Moskau · Es ist schon der dritte Prozess, der dem ehemaligen Öl-Magnaten Michail Chodorkowski in Russland droht. Diesmal wird dem im Exil lebenden Kremlkritiker Auftragsmord zur Last gelegt.

Ganz unvorbereitet dürfte die Nachricht aus Russland Michail Chodorkowski nicht mehr getroffen haben. Gestern erließ ein Moskauer Gericht Haftbefehl gegen den früheren Öl-Magnaten. Außerdem wurde der im Londoner Exil lebende Chodorkowski international zur Fahndung ausgeschrieben. Bereits vor zwei Wochen hatte sich eine neue Runde im Fall Chodorkowski angekündigt. Die russischen Ermittler leiteten ein neues, drittes Verfahren gegen den früheren Eigentümer des Yukos-Öl-Konzerns ein. Demnach sei der 52-Jährige in den 90er Jahren an zwei Morden und vier Mordversuchen beteiligt gewesen.

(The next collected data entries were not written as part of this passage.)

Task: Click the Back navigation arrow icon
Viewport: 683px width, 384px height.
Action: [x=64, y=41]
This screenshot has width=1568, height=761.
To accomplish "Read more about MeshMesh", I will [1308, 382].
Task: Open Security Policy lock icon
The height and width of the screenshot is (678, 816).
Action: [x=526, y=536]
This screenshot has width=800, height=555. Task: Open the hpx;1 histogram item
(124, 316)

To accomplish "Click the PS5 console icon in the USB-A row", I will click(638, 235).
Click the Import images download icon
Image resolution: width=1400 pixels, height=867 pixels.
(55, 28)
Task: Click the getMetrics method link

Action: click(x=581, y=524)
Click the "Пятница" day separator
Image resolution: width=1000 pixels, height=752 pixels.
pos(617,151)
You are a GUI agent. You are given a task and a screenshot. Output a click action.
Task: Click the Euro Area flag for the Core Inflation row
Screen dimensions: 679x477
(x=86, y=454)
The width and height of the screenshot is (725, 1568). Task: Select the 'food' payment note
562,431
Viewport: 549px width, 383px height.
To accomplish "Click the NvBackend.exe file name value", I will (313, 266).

Chodorkowski war 2003 festgenommen worden. 2005 wurde er wegen Betrugs und Geldwäscherei zu Lagerhaft verurteilt. In einem zweiten Prozess 2010 folgte eine dubiose Anklage wegen Öl-Diebstahls. Nach einem fragwürdigen Verfahren wurde der Magnat zu einer weiteren Haftstrafe bis 2014 verurteilt. Im Dezember 2013 am Vorabend der Olympischen Winterspiele in Sotschi begnadigte ihn Präsident Wladimir Putin überraschend. Chodorkowski soll sich verpflichtet haben, Russland zu verlassen und sich aus der Politik herauszuhalten. Vorübergehend zumindest. Chodorkowski hegte damals eigene politische Ambitionen und unterstützte die Opposition. Auch das war einer der Gründe, warum der Kreml ihn mit alttestamentarischer Härte verfolgte.

Der Vorladung zur Vernehmung im neuen Verfahren folgte Chodorkowski nicht. Im Mittelpunkt der Anklage steht der Mord an Wladimir Petuchow, dem Bürgermeister des sibirischen Neftejugansk, das die größte Förderstätte des Yukos-Konzerns beherbergte. Petuchow hatte Chodorkowski wegen Steuerunterschlagung verklagt. 2007 wurde ein ehemaliger Sicherheitschef des Yukos-Konzerns wegen Anstiftung zum Mord zu lebenslanger Haft verurteilt. Laut Ermittlungsbehörde sollen nun ganz neue Erkenntnisse vorliegen, die auf Chodorkowski als Auftraggeber deuten.

Vor zwei Wochen wies Chodorkowski die Anschuldigungen als Farce und Fälschung zurück. Beobachter fragen: Warum wurde ihm der Mord nicht vorher zur Last gelegt? Warum jetzt? Wieso wurde er trotz Mordverdacht begnadigt? Der Pressesprecher des Kreml behauptet, Präsident Putin hätte zum Zeitpunkt der Begnadigung nichts von der Verstrickung des Magnaten gewusst. Allerdings hatte Putin bereits 2010 im Fernsehen von "blutigen Händen" des Oligarchen gesprochen.

Am Dienstag wurden nun die Räume der von Chodorkowski gegründeten Stiftung Open Russia durchsucht. "Nur Kopier- und Toilettenpapier" hätten die Fahnder im Büro zurückgelassen, sagten Mitarbeiter. Die Durchsuchung steht laut Ermittlungskomitee im Zusammenhang mit einem Fall von 2003. Es geht um eine umstrittene Privatisierung des Düngemittelunternehmens Apatit, an der Chodorkowski beteiligt gewesen sein soll. Tatsächlich dürfte die Razzia mit der aufklärerischen Tätigkeit der Stiftung verbunden sein. Sie ist eine Plattform für oppositionelle Kräfte.

Womöglich steht Chodorkowski noch eine Klage ins Haus. In London sprach er von der Unausweichlichkeit einer Revolution in Russland. In Moskau fällt dies bereits unter den Verdacht des Extremismus.